What We Do
Currently, the Kibera Law Centre has over 90 cases pending in the Kenyan courts, but much of our work begins inside our mobile van unit. Every morning at eight o’clock, our team drives the van into the slum to greet the waiting and ever-growing queue of Kibera citizens who have heard that we offer both arbitration and legal services. Many of our cases are solved on the spot in the van through arbitration, but many more require lengthy legal proceedings within local courts and tribunals.
Examples of the kinds of cases we handle regularly include:
- Human Rights cases, usually against the Kenyan government for killings, maiming and torture
- Labor disputes
- Landlord/tenant disputes
- Domestic Violence
- Probate and estate administration
- Child abuse and custody
- Lack of access to basic services
- Land cases for people the government calls “squatters”; (we recognize the rights of the inhabitants of the land in Kibera in a different way than the government does).
Each case is a test to statutory rights and an ever evolving case law regarding the rights of the poor of the Kibera Slum. Government abuse of citizens, police and official misconduct and corruption, torture, rape, murder, arson, beatings and theft are among the cases pending. A watchdog for government abuse of power, the Kibera Law Centre’s mission is to make sure that the government takes its own Constitution seriously and upholds the law for all citizens within the Kibera Slum.
Protecting Human Rights
It’s important to know that many of the cases we handle regarding land dispute or lack of access to basic services, such as sewage service, are caused or influenced by the actions or inaction of the government and its agencies. Court suits are essential to take these issues out of the hands of corrupt government officials.

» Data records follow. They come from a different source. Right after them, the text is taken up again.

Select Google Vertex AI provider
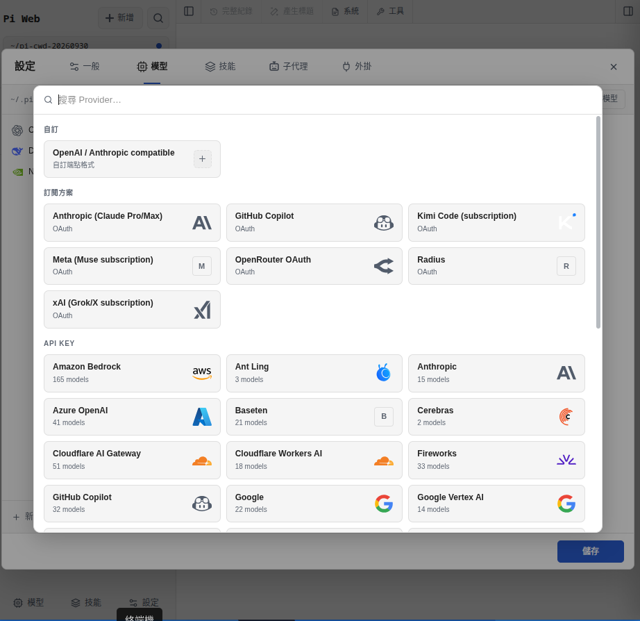Viewport: 640px width, 621px height. pyautogui.click(x=496, y=504)
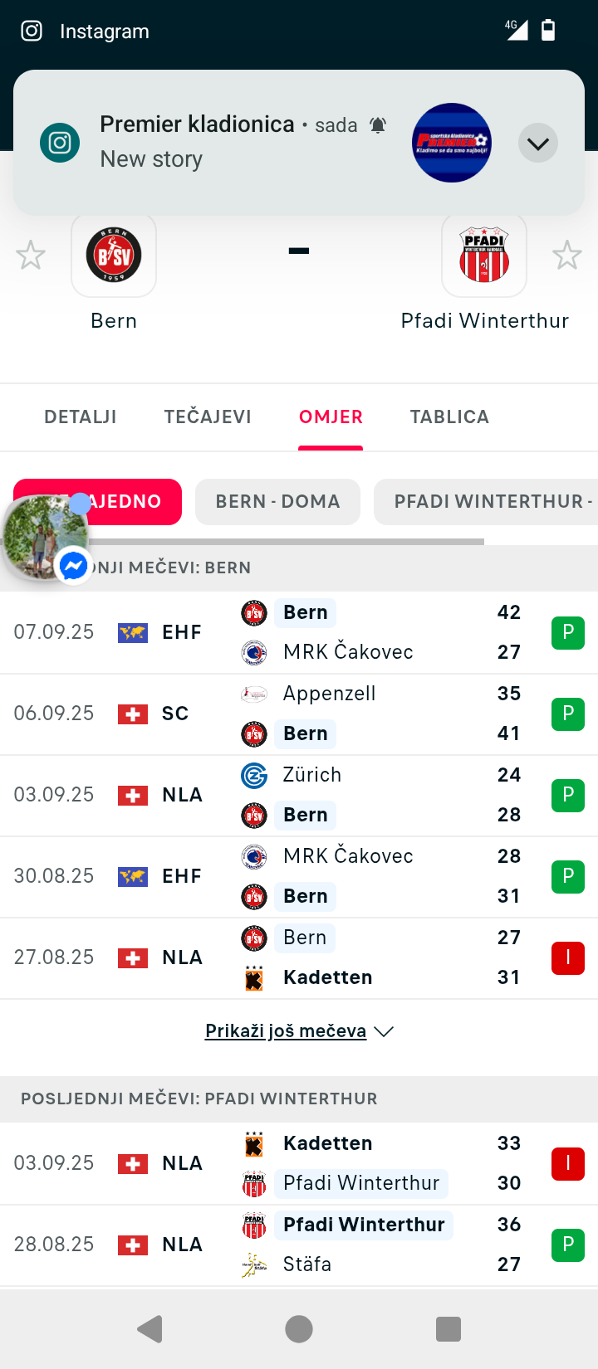Open the Pfadi Winterthur team logo
The width and height of the screenshot is (598, 1369).
484,256
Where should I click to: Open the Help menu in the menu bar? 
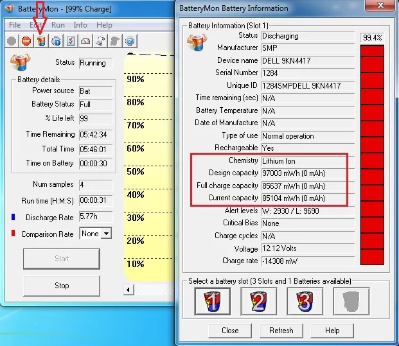(104, 25)

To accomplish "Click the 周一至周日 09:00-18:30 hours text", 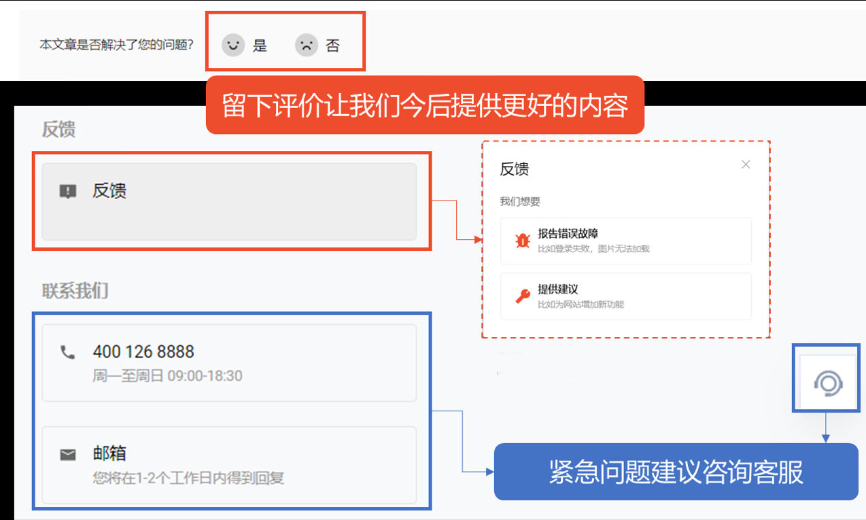I will click(167, 376).
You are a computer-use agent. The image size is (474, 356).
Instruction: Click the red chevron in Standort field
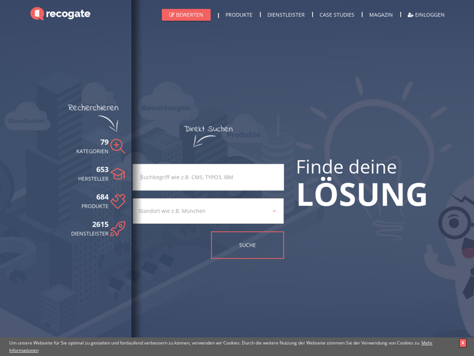pyautogui.click(x=274, y=211)
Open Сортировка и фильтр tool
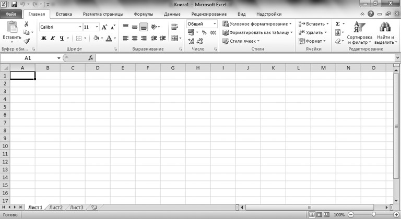The image size is (401, 219). click(x=360, y=32)
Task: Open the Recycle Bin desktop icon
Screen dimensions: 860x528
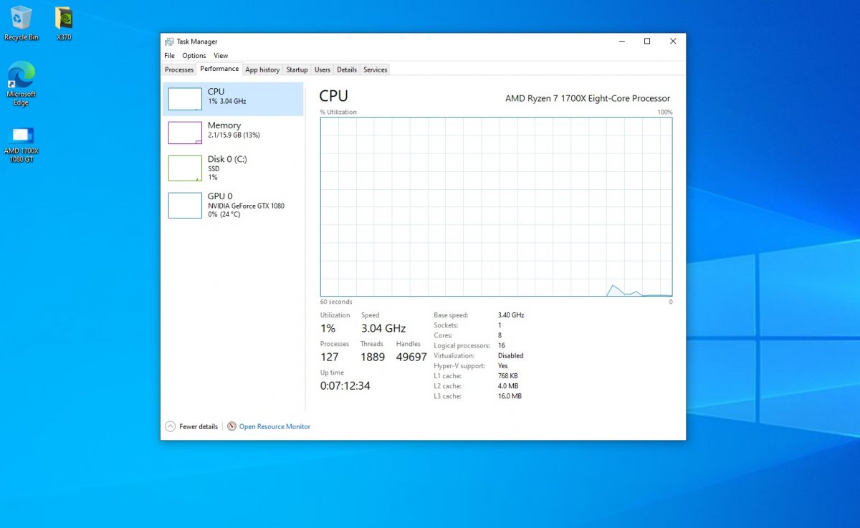Action: (22, 19)
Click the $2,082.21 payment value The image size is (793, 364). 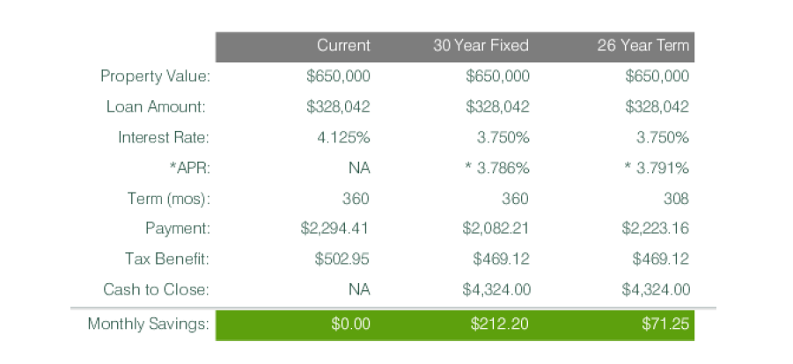click(x=496, y=229)
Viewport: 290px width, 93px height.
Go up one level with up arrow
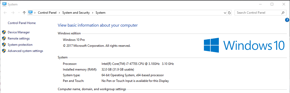(x=24, y=13)
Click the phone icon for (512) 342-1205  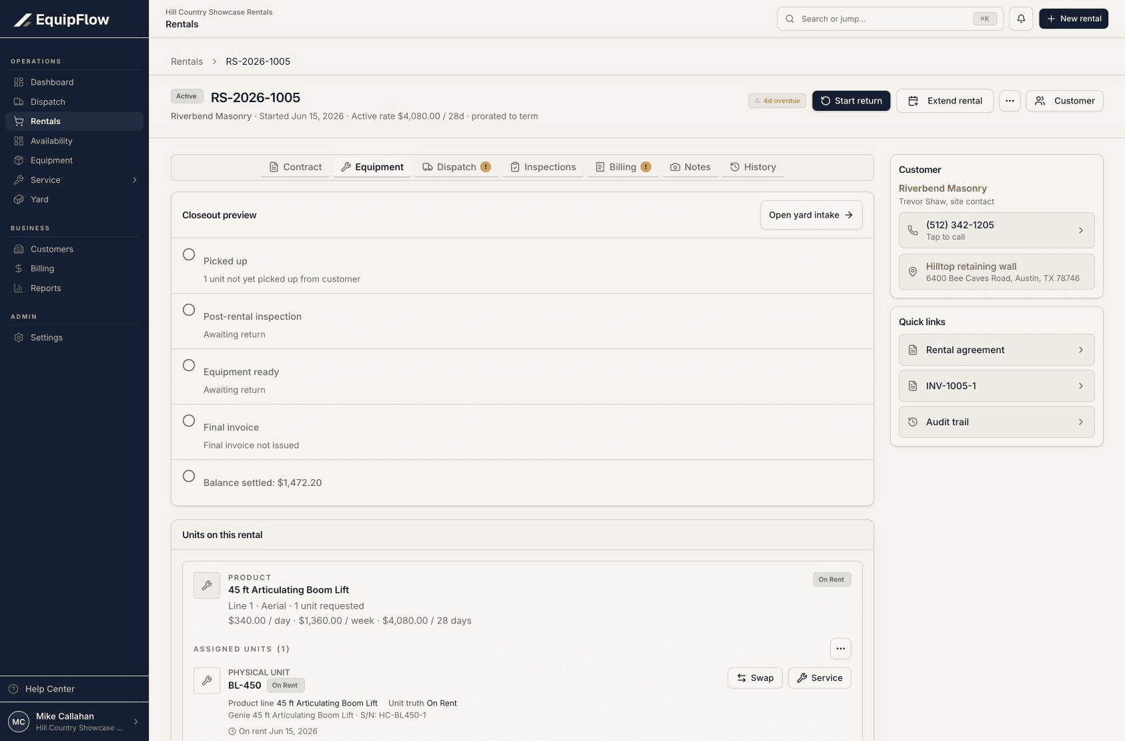[913, 230]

From the outset of the Kibera Law Centre, its focus has necessarily been on the historical and ingrained failures of the Judicial system and the Executive branch of the Government to enforce existing laws which expressly prohibit violations of human rights and Constitutional guarantees. In this connection, the professors of law on the Board of Advisors have been particularly helpful as they specialize in precisely these areas of public law.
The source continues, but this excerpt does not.